Items from a data source
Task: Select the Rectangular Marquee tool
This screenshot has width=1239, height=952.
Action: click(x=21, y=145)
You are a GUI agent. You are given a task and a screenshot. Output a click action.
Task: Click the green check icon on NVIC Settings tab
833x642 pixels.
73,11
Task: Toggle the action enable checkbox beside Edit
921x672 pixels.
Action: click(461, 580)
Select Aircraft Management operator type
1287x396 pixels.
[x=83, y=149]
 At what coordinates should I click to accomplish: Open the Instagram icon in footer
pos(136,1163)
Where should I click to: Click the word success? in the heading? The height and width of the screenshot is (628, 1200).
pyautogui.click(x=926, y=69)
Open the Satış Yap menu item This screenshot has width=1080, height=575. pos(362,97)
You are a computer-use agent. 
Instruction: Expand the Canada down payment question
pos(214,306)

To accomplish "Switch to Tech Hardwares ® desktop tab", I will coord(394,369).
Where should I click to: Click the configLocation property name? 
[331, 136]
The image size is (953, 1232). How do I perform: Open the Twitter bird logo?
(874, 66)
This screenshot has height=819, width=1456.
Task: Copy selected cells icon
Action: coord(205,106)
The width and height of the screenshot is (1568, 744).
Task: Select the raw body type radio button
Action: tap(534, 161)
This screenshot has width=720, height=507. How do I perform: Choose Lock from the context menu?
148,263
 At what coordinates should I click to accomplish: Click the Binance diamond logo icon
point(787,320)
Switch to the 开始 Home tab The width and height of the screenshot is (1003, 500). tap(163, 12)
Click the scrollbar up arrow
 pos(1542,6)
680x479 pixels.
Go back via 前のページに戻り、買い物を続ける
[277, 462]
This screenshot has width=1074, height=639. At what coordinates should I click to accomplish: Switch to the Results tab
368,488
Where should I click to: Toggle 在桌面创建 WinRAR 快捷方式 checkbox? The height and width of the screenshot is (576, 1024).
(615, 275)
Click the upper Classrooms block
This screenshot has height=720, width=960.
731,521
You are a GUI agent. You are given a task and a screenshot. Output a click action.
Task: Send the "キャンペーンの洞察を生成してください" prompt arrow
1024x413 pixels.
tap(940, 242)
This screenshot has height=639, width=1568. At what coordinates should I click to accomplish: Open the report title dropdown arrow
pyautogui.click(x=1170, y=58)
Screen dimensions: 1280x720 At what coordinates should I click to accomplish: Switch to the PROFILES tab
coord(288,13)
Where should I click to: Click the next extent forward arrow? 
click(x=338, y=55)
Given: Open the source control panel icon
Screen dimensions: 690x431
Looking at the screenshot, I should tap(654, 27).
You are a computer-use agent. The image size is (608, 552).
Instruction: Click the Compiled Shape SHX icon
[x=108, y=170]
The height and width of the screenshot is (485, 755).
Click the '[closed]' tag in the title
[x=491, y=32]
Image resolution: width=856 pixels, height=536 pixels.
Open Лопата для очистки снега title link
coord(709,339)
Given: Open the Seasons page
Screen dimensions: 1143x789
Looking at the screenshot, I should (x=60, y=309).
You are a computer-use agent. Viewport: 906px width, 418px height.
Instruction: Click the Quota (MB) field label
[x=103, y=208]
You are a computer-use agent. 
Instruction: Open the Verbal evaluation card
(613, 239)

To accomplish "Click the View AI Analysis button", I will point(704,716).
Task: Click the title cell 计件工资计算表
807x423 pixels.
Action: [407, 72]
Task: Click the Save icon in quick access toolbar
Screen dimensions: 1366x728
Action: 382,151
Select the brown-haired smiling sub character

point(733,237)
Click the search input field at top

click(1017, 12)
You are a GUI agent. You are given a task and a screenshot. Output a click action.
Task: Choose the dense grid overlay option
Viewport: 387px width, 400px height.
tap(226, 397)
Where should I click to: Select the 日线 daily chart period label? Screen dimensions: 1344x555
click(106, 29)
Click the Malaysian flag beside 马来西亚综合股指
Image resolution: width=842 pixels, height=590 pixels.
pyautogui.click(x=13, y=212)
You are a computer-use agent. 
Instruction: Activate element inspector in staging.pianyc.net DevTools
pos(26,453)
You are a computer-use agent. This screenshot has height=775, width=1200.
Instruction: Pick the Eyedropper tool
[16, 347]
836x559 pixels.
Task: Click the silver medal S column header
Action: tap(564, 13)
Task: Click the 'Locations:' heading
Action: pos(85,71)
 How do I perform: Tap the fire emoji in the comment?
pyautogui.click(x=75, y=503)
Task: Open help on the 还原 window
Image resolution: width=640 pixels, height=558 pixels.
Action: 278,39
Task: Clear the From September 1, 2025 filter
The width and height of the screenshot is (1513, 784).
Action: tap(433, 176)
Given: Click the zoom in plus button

* About this exercise *
Every record above needs to be repeated word for word.

* Answer box *
Task: Select the Rectangular Marquee tool
This screenshot has width=1239, height=952.
Action: click(x=21, y=145)
You are a GUI agent. You are given a task and a screenshot. Output a click action.
Task: Click the green check icon on NVIC Settings tab
833x642 pixels.
73,11
Task: Toggle the action enable checkbox beside Edit
921x672 pixels.
Action: click(461, 580)
Select Aircraft Management operator type
1287x396 pixels.
[x=83, y=149]
 At what coordinates should I click to accomplish: Open the Instagram icon in footer
pos(136,1163)
Where should I click to: Click the word success? in the heading? The height and width of the screenshot is (628, 1200).
pyautogui.click(x=926, y=69)
Open the Satış Yap menu item This screenshot has width=1080, height=575. pos(362,97)
You are a computer-use agent. 
Instruction: Expand the Canada down payment question
pos(214,306)

To accomplish "Switch to Tech Hardwares ® desktop tab", I will coord(394,369).
Where should I click to: Click the configLocation property name? 
[331, 136]
The image size is (953, 1232). How do I perform: Open the Twitter bird logo?
(874, 66)
This screenshot has height=819, width=1456.
Task: Copy selected cells icon
Action: coord(205,106)
The width and height of the screenshot is (1568, 744).
Task: Select the raw body type radio button
Action: tap(534, 161)
This screenshot has width=720, height=507. How do I perform: Choose Lock from the context menu?
148,263
 At what coordinates should I click to accomplish: Click the Binance diamond logo icon
point(787,320)
Switch to the 开始 Home tab The width and height of the screenshot is (1003, 500). tap(163, 12)
Click the scrollbar up arrow
 pos(1542,6)
680x479 pixels.
Go back via 前のページに戻り、買い物を続ける
[277, 462]
This screenshot has width=1074, height=639. At what coordinates should I click to accomplish: Switch to the Results tab
368,488
Where should I click to: Toggle 在桌面创建 WinRAR 快捷方式 checkbox? The height and width of the screenshot is (576, 1024).
(615, 275)
Click the upper Classrooms block
This screenshot has height=720, width=960.
731,521
You are a GUI agent. You are given a task and a screenshot. Output a click action.
Task: Send the "キャンペーンの洞察を生成してください" prompt arrow
1024x413 pixels.
tap(940, 242)
This screenshot has height=639, width=1568. At what coordinates should I click to accomplish: Open the report title dropdown arrow
pyautogui.click(x=1170, y=58)
Screen dimensions: 1280x720 At what coordinates should I click to accomplish: Switch to the PROFILES tab
coord(288,13)
Where should I click to: Click the next extent forward arrow? 
click(x=338, y=55)
Given: Open the source control panel icon
Screen dimensions: 690x431
Looking at the screenshot, I should tap(654, 27).
You are a computer-use agent. The image size is (608, 552).
Instruction: Click the Compiled Shape SHX icon
[x=108, y=170]
The height and width of the screenshot is (485, 755).
Click the '[closed]' tag in the title
[x=491, y=32]
Image resolution: width=856 pixels, height=536 pixels.
Open Лопата для очистки снега title link
coord(709,339)
Given: Open the Seasons page
Screen dimensions: 1143x789
Looking at the screenshot, I should (x=60, y=309).
You are a computer-use agent. Viewport: 906px width, 418px height.
Instruction: Click the Quota (MB) field label
[x=103, y=208]
You are a computer-use agent. 
Instruction: Open the Verbal evaluation card
(613, 239)

To accomplish "Click the View AI Analysis button", I will point(704,716).
Task: Click the title cell 计件工资计算表
807x423 pixels.
Action: [407, 72]
Task: Click the Save icon in quick access toolbar
Screen dimensions: 1366x728
Action: 382,151
Select the brown-haired smiling sub character

point(733,237)
Click the search input field at top

click(1017, 12)
You are a GUI agent. You are given a task and a screenshot. Output a click action.
Task: Choose the dense grid overlay option
Viewport: 387px width, 400px height.
tap(226, 397)
Where should I click to: Select the 日线 daily chart period label? Screen dimensions: 1344x555
click(106, 29)
Click the Malaysian flag beside 马来西亚综合股指
Image resolution: width=842 pixels, height=590 pixels.
pyautogui.click(x=13, y=212)
You are a computer-use agent. 
Instruction: Activate element inspector in staging.pianyc.net DevTools
pos(26,453)
You are a computer-use agent. This screenshot has height=775, width=1200.
Instruction: Pick the Eyedropper tool
[16, 347]
836x559 pixels.
Task: Click the silver medal S column header
Action: tap(564, 13)
Task: Click the 'Locations:' heading
Action: pos(85,71)
 How do I perform: Tap the fire emoji in the comment?
pyautogui.click(x=75, y=503)
Task: Open help on the 还原 window
Image resolution: width=640 pixels, height=558 pixels.
Action: 278,39
Task: Clear the From September 1, 2025 filter
The width and height of the screenshot is (1513, 784).
Action: tap(433, 176)
Given: Click the zoom in plus button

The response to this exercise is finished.